# Time development of Expectation values

1. Oct 21, 2004

### Ed Quanta

Here is a question that I have found in my quantum text which I have been thinking about for a few days and am unable to make sense of.

If there is an operator A whose commutator with the Hamiltonian H is the constant c.

[H,A]=c

Find <A> at t>0, given that the system is in a normalized eigenstate of A at t=0 corresponding to the eigenvalue of a.

-So here is what I am thinking. Please tell me what I am doing wrong.

I know that where p is momentum operator [H,p]=ihdV/dx, and V is some potential in the Hamiltonian

and d<p>/dt=-<dV/dx>

So where [H,A]=c, wouldn't d<A>/dt=0? And then there would be no change in the eigenstate of A with time, and <A>=a which is its initial value at 0, which would be a(Psi) where Psi is my wave function or eigenvector or whatever I need it to be.

Am I understanding the question wrong?

2. Oct 21, 2004

### Tom Mattson

Staff Emeritus
Nope.

Check out Heisenberg's equation of motion:

(-i*hbar)(dA/dt)=[H,A]

So if [H,A]=c, then the operator A is evolving in time at a constant rate. The only way you will have dA/dt=0 is if c=0.

More http://farside.ph.utexas.edu/teaching/qm/fundamental/node31.html [Broken].

Last edited by a moderator: May 1, 2017
3. Oct 21, 2004

### Ed Quanta

Ok, I follow your argument as to why dA/dt=0, but what I am unclear about is what this does to <A>. And what is the significance of eigenvalue a of the eigenstate A in describing <A> where t>0? We know at t=0,A=a I believe.

4. Oct 22, 2004

### lalbatros

Solve the equation -i hbar dA/dt = c for A.
From this calculate the time evolution for <A> with the given initial value.

I did not try it. The fact that the initial average value is an eigenvalue will play a role in the second step: you know the initial state.

Last edited: Oct 22, 2004

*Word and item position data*
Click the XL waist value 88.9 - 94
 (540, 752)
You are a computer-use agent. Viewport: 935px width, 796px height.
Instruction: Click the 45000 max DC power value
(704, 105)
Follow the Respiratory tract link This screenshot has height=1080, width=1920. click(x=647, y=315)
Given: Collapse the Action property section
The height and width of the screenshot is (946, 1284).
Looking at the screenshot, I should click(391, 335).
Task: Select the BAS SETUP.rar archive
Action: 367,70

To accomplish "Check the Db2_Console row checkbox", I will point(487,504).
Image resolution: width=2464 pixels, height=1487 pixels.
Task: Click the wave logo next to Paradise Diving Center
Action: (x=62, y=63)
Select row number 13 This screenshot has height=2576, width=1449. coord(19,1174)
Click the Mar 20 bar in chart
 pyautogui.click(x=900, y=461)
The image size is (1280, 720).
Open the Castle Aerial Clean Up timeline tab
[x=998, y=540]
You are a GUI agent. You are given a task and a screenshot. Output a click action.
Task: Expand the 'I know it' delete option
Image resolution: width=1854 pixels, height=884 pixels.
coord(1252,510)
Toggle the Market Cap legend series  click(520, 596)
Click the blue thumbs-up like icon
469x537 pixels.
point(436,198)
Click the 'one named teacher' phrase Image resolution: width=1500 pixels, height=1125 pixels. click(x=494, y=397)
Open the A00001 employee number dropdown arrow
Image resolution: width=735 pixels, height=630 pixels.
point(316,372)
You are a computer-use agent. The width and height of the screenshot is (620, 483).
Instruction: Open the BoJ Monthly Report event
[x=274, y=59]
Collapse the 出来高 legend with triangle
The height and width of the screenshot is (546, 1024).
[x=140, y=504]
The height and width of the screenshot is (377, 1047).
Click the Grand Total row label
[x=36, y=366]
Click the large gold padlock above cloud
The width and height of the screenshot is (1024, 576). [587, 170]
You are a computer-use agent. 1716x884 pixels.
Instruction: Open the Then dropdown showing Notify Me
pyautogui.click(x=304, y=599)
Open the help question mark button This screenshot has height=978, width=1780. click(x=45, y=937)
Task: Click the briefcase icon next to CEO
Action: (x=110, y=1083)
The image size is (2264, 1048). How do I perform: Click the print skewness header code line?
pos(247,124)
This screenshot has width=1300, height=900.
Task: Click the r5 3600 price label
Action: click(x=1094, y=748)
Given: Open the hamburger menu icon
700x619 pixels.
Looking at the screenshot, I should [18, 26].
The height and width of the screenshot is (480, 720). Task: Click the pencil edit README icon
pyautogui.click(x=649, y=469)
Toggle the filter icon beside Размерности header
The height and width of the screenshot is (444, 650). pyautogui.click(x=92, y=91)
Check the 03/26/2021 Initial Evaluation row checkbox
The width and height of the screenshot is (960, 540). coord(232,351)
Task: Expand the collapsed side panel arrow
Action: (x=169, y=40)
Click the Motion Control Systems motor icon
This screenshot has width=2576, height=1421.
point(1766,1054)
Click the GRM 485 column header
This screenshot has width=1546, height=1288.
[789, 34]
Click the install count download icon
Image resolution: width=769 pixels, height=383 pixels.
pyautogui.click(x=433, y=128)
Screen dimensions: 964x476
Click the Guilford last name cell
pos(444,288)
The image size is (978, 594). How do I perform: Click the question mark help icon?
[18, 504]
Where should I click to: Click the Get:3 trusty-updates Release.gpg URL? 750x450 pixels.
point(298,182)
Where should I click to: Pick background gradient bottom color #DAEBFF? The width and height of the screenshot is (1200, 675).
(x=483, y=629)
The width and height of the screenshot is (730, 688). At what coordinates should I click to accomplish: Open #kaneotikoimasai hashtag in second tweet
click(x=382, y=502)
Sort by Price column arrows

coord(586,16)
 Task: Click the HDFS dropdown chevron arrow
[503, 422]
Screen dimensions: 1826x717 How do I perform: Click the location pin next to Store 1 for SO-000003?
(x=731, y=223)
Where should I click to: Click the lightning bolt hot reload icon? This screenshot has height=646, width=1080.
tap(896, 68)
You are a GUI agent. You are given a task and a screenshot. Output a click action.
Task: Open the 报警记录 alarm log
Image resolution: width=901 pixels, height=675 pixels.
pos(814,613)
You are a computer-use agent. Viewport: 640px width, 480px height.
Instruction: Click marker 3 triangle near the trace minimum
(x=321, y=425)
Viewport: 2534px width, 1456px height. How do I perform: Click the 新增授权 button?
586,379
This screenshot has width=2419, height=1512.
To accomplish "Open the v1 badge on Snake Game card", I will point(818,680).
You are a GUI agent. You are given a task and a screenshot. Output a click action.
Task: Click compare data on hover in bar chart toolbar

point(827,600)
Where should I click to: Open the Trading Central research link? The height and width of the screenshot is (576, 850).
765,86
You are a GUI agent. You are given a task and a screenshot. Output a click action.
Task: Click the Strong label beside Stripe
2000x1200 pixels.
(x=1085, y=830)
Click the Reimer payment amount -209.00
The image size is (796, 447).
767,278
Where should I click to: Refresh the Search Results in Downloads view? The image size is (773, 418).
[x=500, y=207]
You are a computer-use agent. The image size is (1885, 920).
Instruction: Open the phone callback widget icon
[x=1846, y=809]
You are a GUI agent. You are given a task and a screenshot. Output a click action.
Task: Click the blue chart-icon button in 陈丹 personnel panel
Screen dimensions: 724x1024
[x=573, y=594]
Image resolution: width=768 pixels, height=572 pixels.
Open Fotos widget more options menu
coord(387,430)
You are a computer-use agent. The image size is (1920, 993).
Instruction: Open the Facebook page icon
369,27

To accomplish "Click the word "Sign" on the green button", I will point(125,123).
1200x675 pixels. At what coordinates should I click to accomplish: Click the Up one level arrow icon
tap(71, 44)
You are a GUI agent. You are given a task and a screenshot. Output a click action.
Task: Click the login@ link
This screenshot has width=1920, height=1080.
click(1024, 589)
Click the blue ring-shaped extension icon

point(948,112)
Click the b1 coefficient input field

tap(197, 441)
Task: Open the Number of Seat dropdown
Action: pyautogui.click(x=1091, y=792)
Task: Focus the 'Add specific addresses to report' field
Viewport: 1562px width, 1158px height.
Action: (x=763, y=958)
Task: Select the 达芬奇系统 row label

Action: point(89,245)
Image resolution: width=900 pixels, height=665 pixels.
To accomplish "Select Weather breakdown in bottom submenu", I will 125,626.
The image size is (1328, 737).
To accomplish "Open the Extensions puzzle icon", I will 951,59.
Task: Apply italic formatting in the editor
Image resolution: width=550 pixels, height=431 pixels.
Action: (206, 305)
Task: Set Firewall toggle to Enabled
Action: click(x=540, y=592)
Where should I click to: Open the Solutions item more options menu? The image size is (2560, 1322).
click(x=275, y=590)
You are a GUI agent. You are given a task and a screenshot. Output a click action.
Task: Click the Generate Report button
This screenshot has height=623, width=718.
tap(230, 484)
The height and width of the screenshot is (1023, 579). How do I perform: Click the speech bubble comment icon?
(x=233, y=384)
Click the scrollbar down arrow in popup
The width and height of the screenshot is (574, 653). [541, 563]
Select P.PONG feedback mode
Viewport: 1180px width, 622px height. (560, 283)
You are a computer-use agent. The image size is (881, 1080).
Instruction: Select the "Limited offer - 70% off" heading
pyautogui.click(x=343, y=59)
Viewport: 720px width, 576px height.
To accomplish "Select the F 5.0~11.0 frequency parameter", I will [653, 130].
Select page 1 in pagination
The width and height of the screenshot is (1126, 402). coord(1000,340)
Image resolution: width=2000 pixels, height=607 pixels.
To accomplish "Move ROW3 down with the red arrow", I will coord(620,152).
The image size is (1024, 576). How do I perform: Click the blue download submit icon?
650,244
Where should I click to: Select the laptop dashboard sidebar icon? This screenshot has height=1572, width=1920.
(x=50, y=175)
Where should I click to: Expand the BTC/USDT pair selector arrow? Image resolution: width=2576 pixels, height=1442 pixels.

*YOUR GOAL*
Reproduce the part of the forum thread on expectation values from "Here is a question" to "am doing wrong.".

*WRITTEN ANSWER*
Here is a question that I have found in my quantum text which I have been thinking about for a few days and am unable to make sense of.

If there is an operator A whose commutator with the Hamiltonian H is the constant c.

[H,A]=c

Find <A> at t>0, given that the system is in a normalized eigenstate of A at t=0 corresponding to the eigenvalue of a.

-So here is what I am thinking. Please tell me what I am doing wrong.